For long it was believed that the brain is the seat of all emotions that a person displays. The limbic system is the part of the brain which is responsible for producing and regulating emotions. However, surprisingly other body organs are also actually equally involved in emotional interactions. We all are too familiar with goose bumps on the skin, butterflies in the stomach, shaky hands and the gleam in the eyes. The body as a synchronized orchestra responds to the hormonal milieu of the blood in different emotional manifestations. The heart is no exception and behaves in a reciprocal manner to the emotional quotient of a person.

Health of our heart is also dependent on optimal brain functioning and our hearts tend to be as strong or weak as we make up our mind to be. It becomes identical with our habits and notions. Perhaps the heart is influenced more strongly than other body organs by cognitive, psychological and emotional processes of our mind. Emotional stress and happiness profoundly affects our hearts. Many of us are familiar enough with people getting heart attack in the last over of a cricket match or rapid recovery from the death bed after hearing much awaited inspiring positive news.

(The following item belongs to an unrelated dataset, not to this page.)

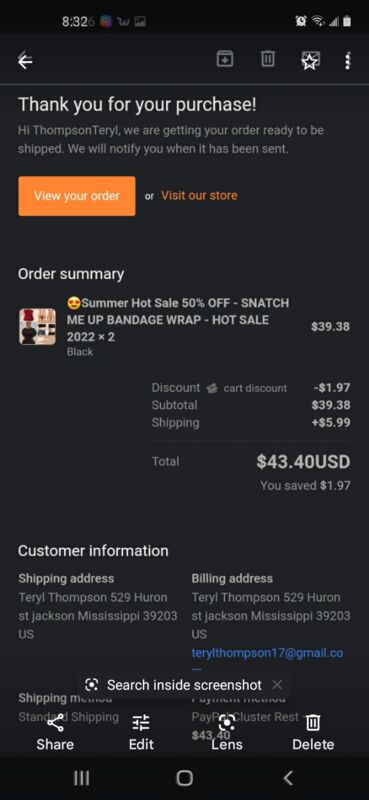Tap the back arrow in the email header
This screenshot has width=369, height=800.
pos(25,61)
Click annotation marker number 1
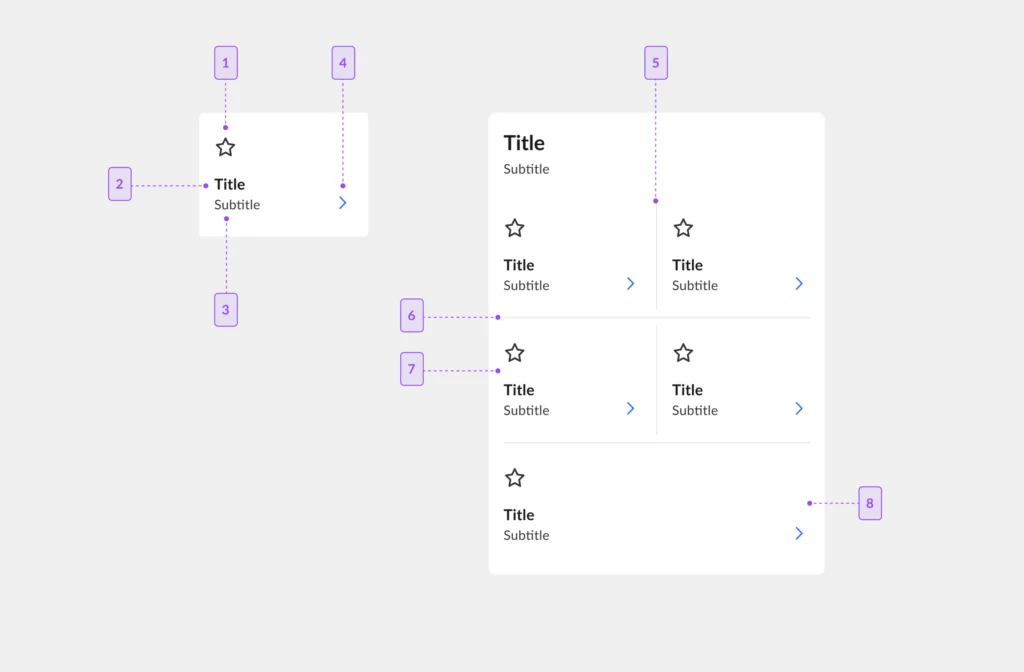Screen dimensions: 1024x672 [x=226, y=63]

It has been noticed that people who are cheerful, positive and confidant have stronger hearts. Those who can laugh at the most trivial of reasons and carry an infectious sense of humour are more free of disease than others.

Although various emotions though originate from the limbic system of brain; it is primarily the heart that has to brace itself against the impact. The hormonal changes that arise after a surge of emotions have a profound effect on the functioning of our hearts. The deadliest of the diseases, the heart attack, has also been closely associated with these extreme emotive presentations. Researchers believe that prolonged harboring of certain emotions is as much a risk factor as having Diabetes or active smoking for the health of heart.

Not only do these negative emotions like depression, anger, hostility, anxiety and self-pity cause heart attack, they also portend poor prognosis of victims of this deadly disease.

It is seen that most heart attacks that occurred usually had a triggering negative tempestuous event before the illness. Suppressed emotions with a feeling of being victimized are perhaps the poorest of emotions and perhaps the worst triggers for heart attacks.

Perhaps some of us humans are immune to the opinions and beliefs of others and many live in a perpetual state of carefreeness and contentment. But the poor sensitive and touchy ones actually are standing with their hearts in their hands, vulnerable to attack. But surely like our body muscles, emotions too can be developed and nourished to be part of our temperament. Keeping an effort to nurture positive emotions is good for our hearts. For, being cheerful does not only improve the face value, but may also save a messy and expensive heart attack!!